9000 performed a circuit check prior to and after Appellant’s breath test, and it was working

properly. Based upon the signs Appellant displayed during the observation period and the results

of his breath test, Officer Alvarez concluded that Appellant was intoxicated at the time of his arrest.

El Paso Police Department Technical Supervisor Gustavo Avila testified that Appellant’s

breath test results were 0.173 and 0.172 grams of alcohol per 210 liters of breath. In his opinion,

a person with a 0.172 blood alcohol level could not safely operate a motor vehicle. Technical

Supervisor Avila stated that the Intoxilyzer 9000 that performed Appellant’s breath test was

operational at the time it sampled Appellant’s breath, and the melatonin which Appellant claimed

to have ingested, would not alter the test results.
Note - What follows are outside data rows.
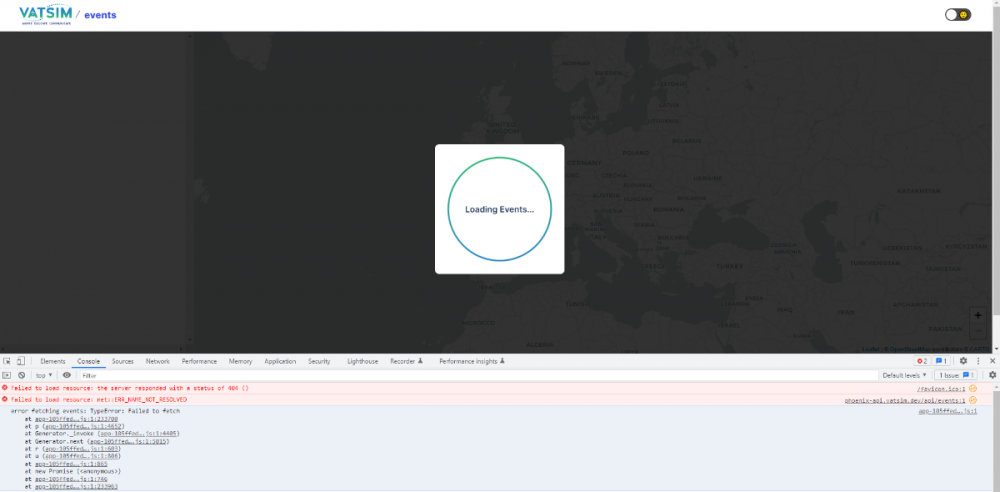Open the top JavaScript context dropdown

[44, 375]
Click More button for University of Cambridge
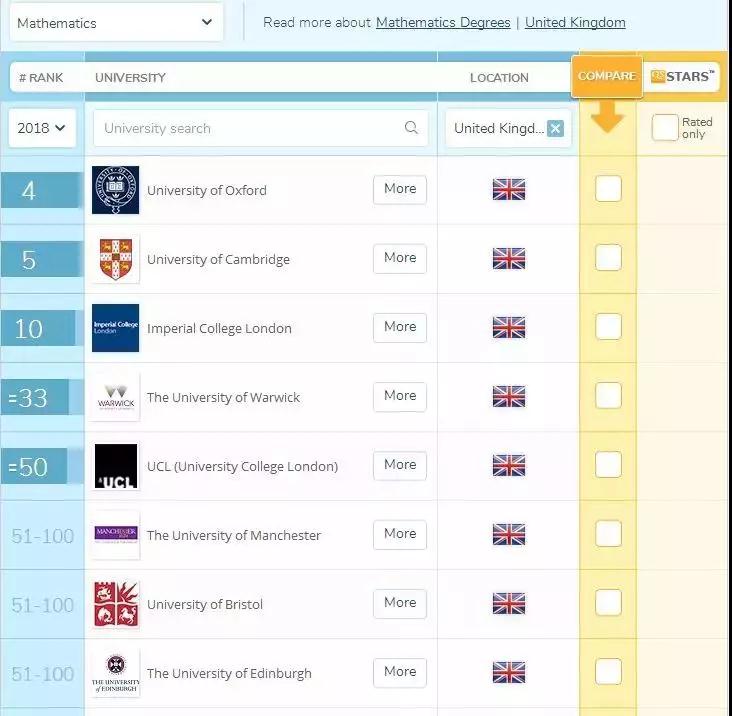 coord(400,258)
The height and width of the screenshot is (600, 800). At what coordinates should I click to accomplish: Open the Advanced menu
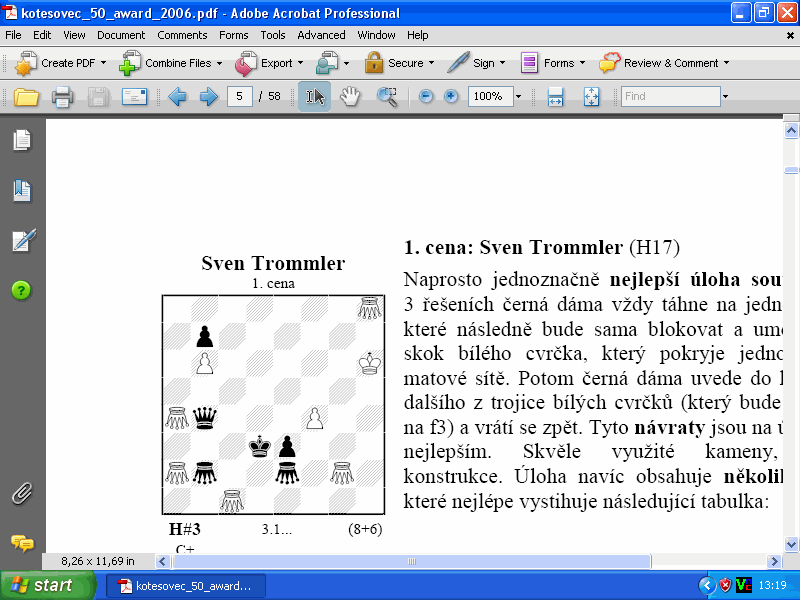point(321,35)
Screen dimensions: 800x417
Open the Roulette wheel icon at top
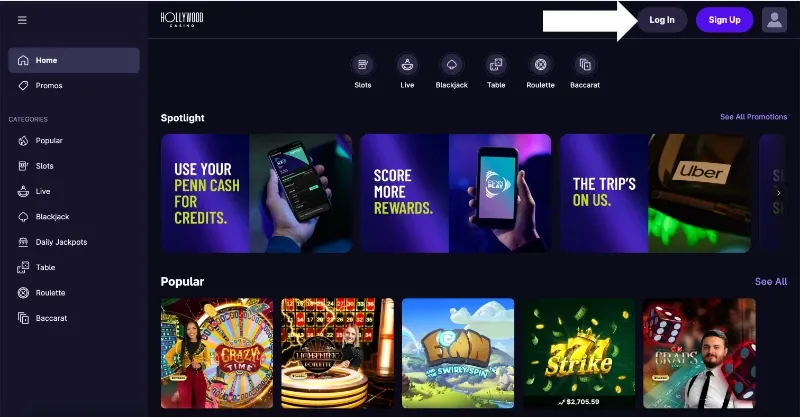coord(540,65)
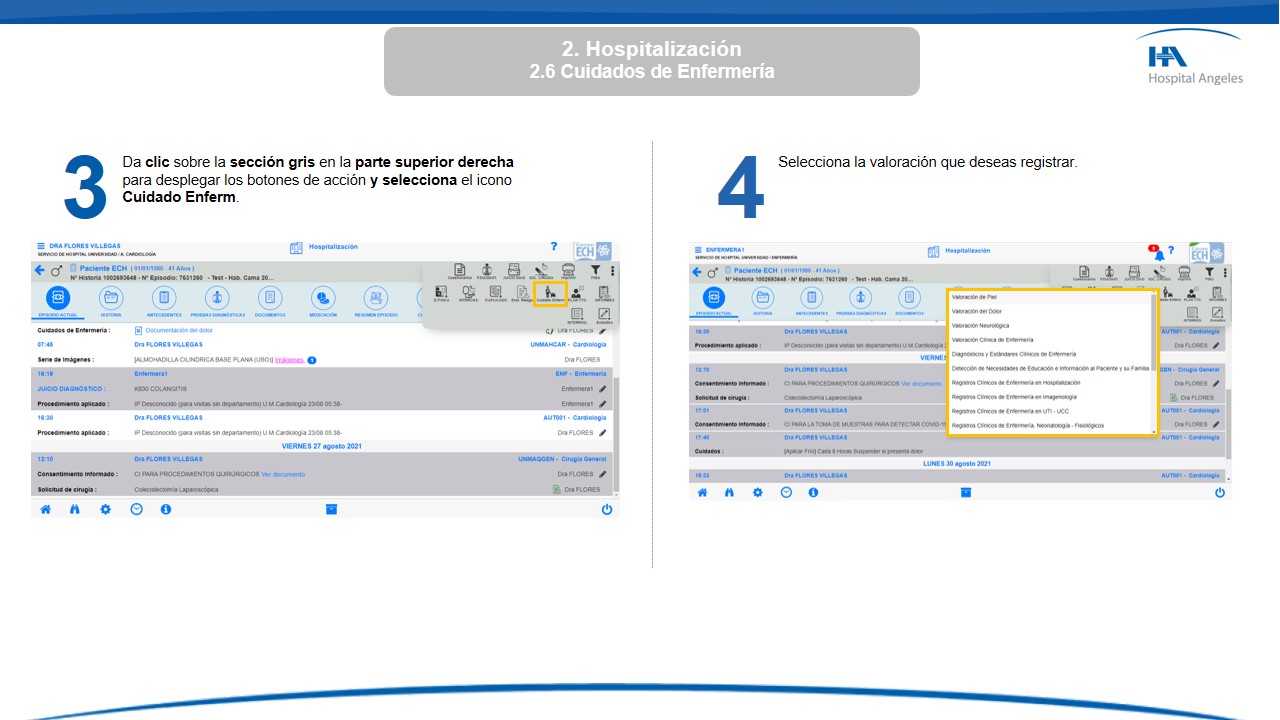1280x720 pixels.
Task: Open the Resumen Episodio round icon
Action: pos(376,298)
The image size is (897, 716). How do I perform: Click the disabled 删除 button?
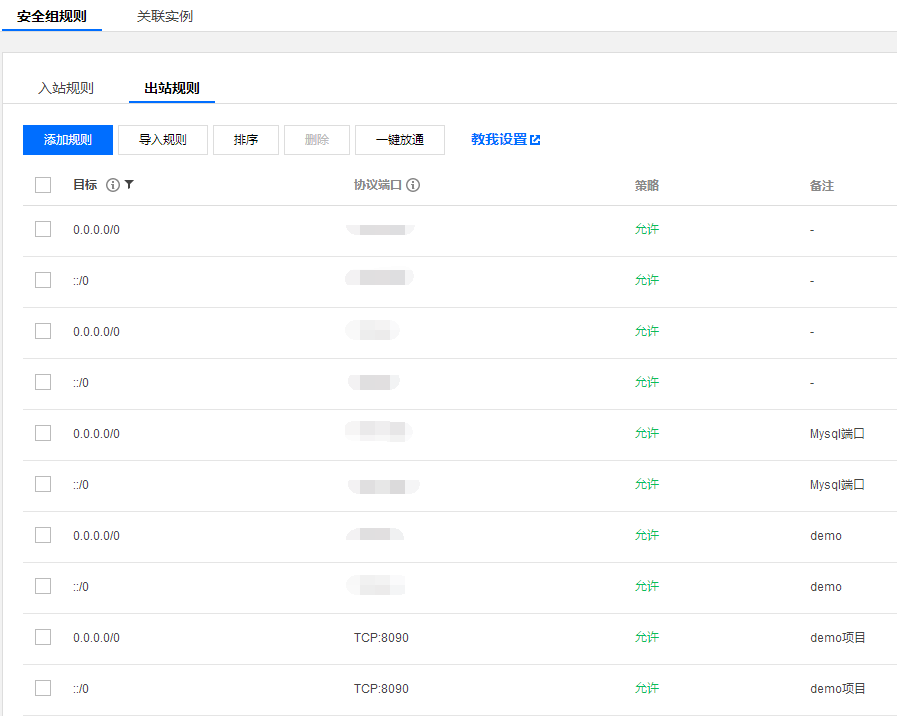pyautogui.click(x=316, y=139)
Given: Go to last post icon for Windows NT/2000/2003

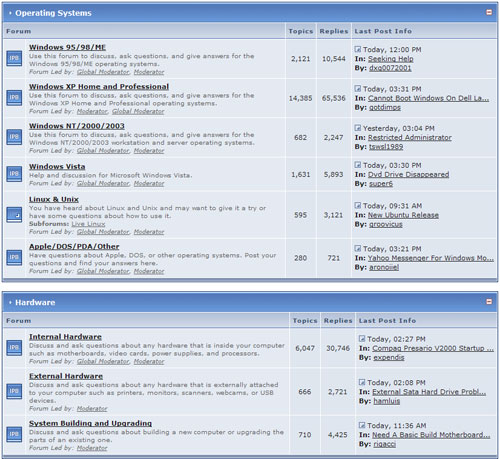Looking at the screenshot, I should pos(358,128).
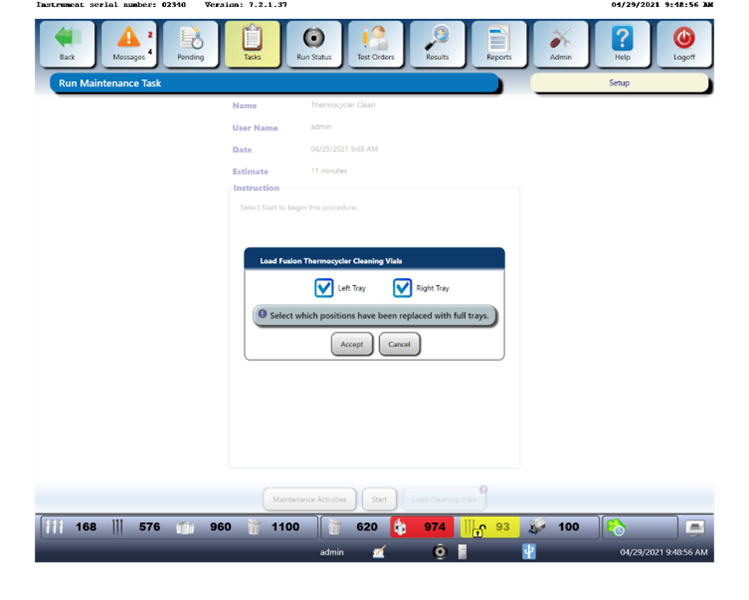Open Messages with the warning triangle icon

coord(129,44)
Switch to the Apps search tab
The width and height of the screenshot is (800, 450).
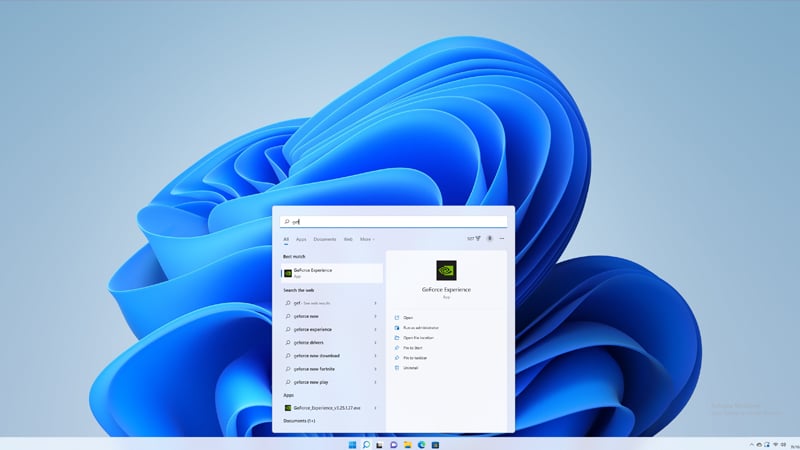pos(301,239)
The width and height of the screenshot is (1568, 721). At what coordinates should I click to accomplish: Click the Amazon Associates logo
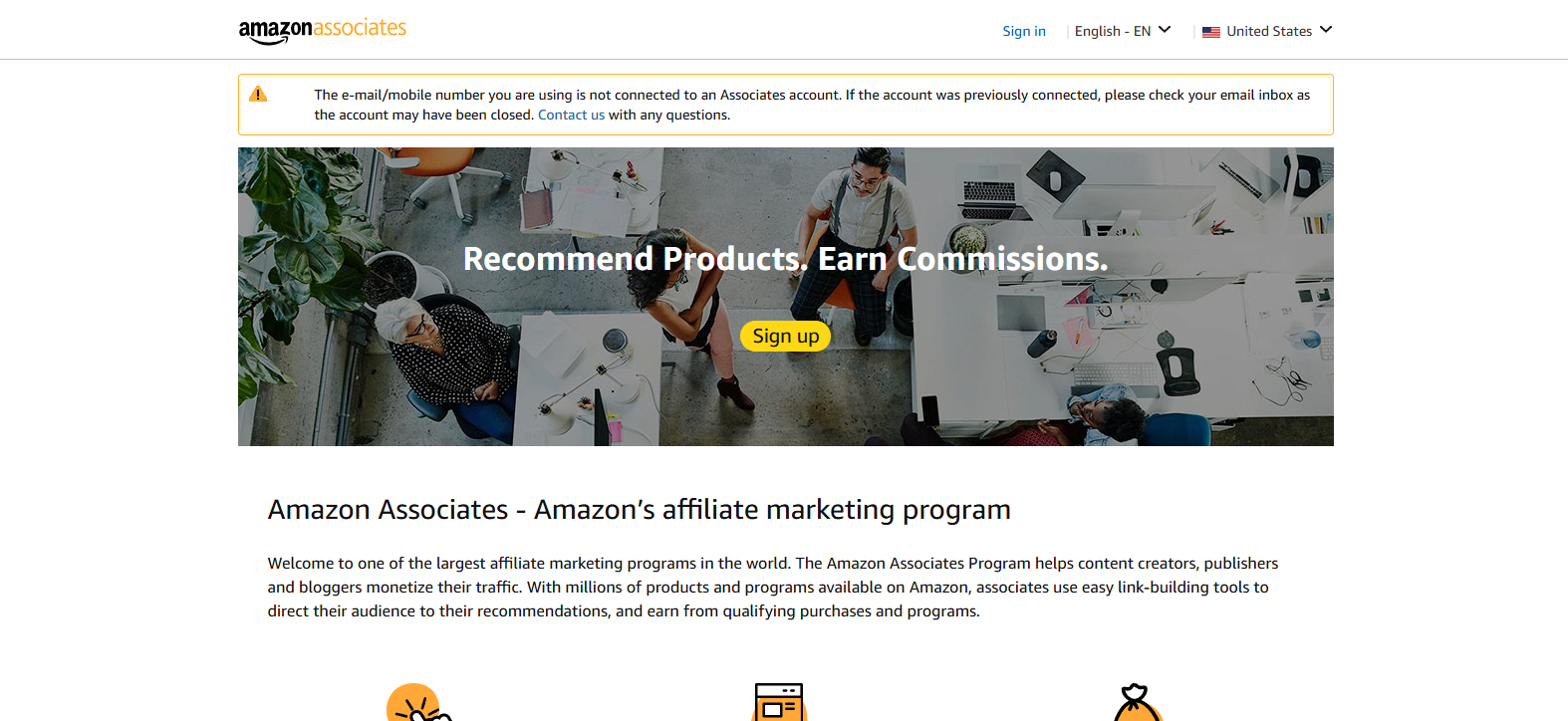click(323, 30)
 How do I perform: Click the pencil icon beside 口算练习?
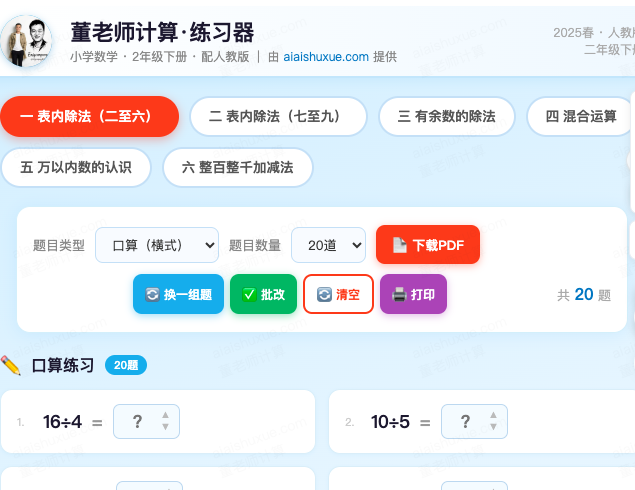pos(11,366)
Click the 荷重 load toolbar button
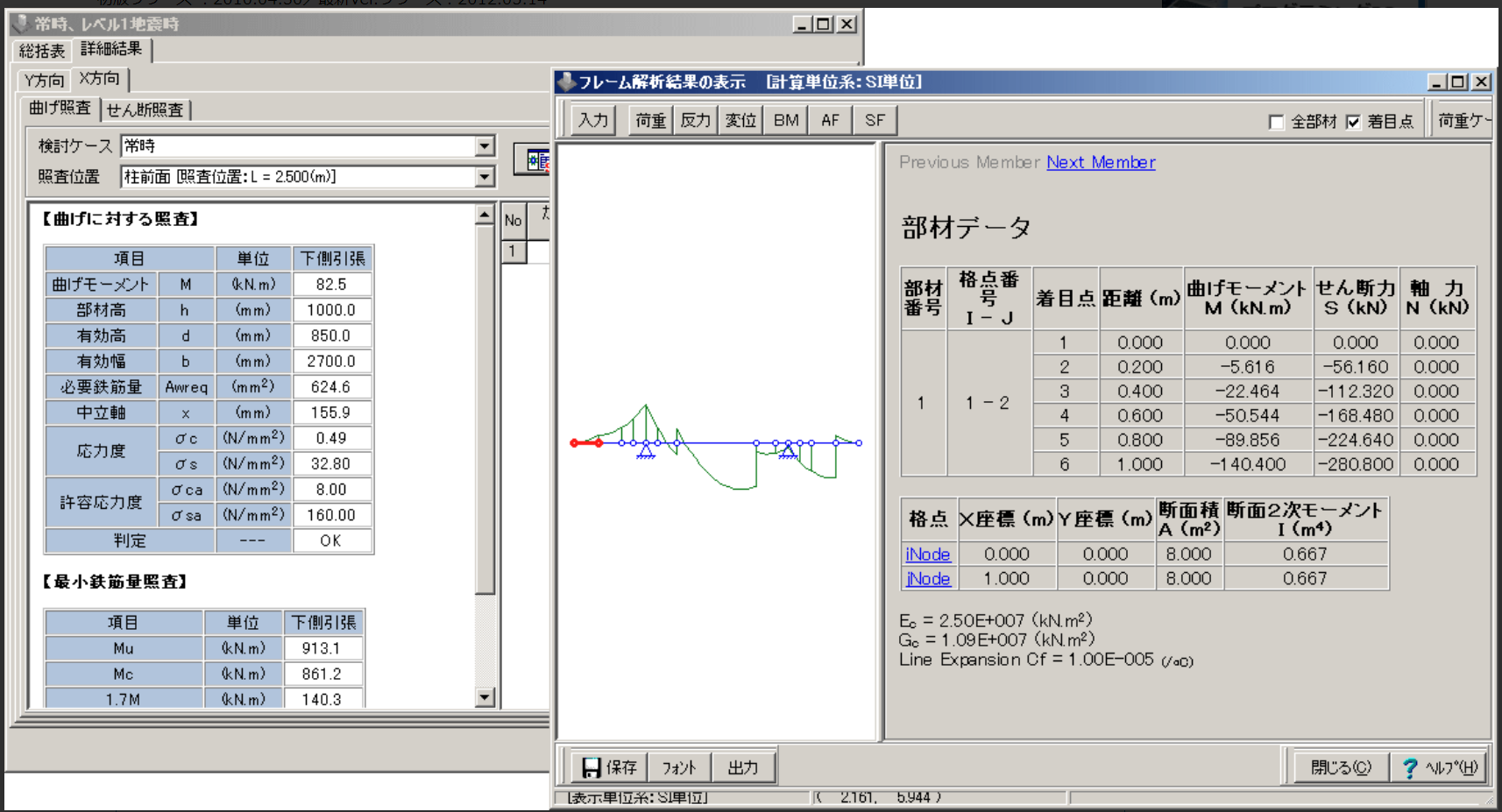1502x812 pixels. point(650,120)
Appellant argued that the breath alcohol tests were not reliable because the police did not

follow a 15-minute observation protocol before administering the test. See 37 TEX.ADMIN.CODE

§ 19.3(a)(1) (2015) (Tex.Dep’t of Pub.Safety, Breath Alcohol Testing Regulations) (requiring an

operator to remain in the continuous presence of the subject for at least 15 minutes prior to a breath

test to ensure subject does not place any substance in his or her mouth). Appellant argued below

that a jail form showed that Appellant was logged in at 3:07 a.m. and the breath test was

administered at 3:09 a.m., negating any chance of a 15-minute observation period.